The renovations, completed in 1920, resulted in "bachelor apartments."  The stoop was removed and a handsome, if period inappropriate, Greek Revival style entrance created at the basement level.  It was most likely at this time that the out-of-fashion stained glass transoms over the parlor windows were removed.  The Department of Buildings cautioned, "cooking in more than two of the apartments will render this building liable to immediate vacation by the Tenement House Department."

The term "bachelor apartment" was a holdover from the 19th century when apartments were designed without kitchens in buildings erected specifically for unmarried men.  The term no longer meant that only men were welcomed, and among those signing leases in 1921 were several unmarried women.  (The thought of an unattached female living alone would have been shocking a generation earlier.)
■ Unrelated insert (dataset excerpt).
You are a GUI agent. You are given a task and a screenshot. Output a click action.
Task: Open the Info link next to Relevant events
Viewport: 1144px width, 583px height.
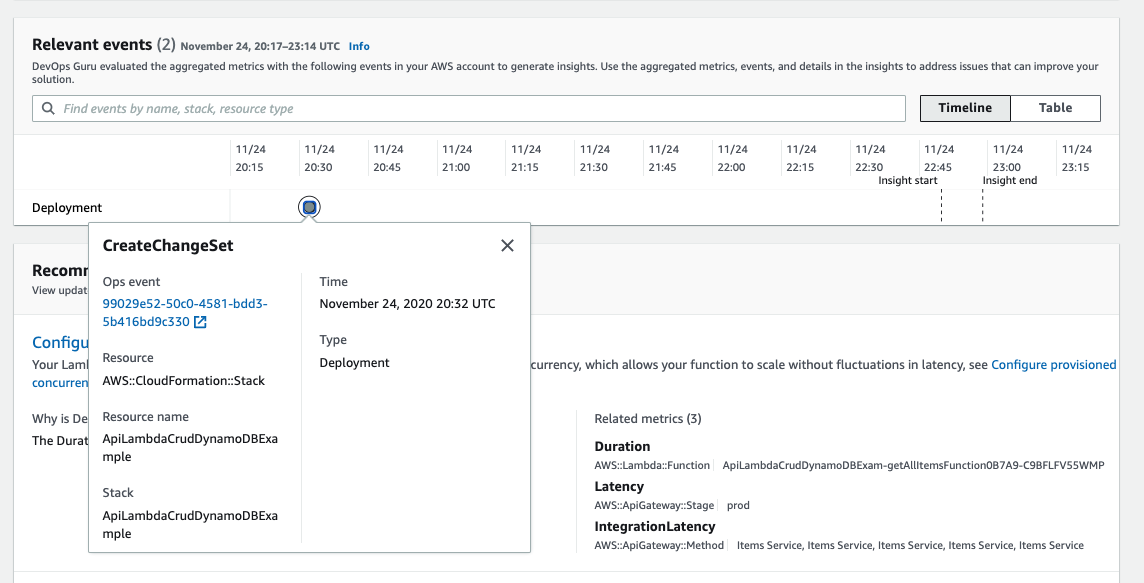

Among the tenants in 1926 was concert basso Sigurd Nilssen, who used his apartment as his studio for giving vocal lessons.   Born in Norway in 1895, he would dramatically change courses before long, turning to acting.  He most notably appeared in the 1940 motion picture Flash Gordon Conquers the Universe.

Signurd Nilssen (right) in Flash Gordon Conquers the Universe.  image via imdb.com

A renovation completed in 1974 resulted in two apartments per floor.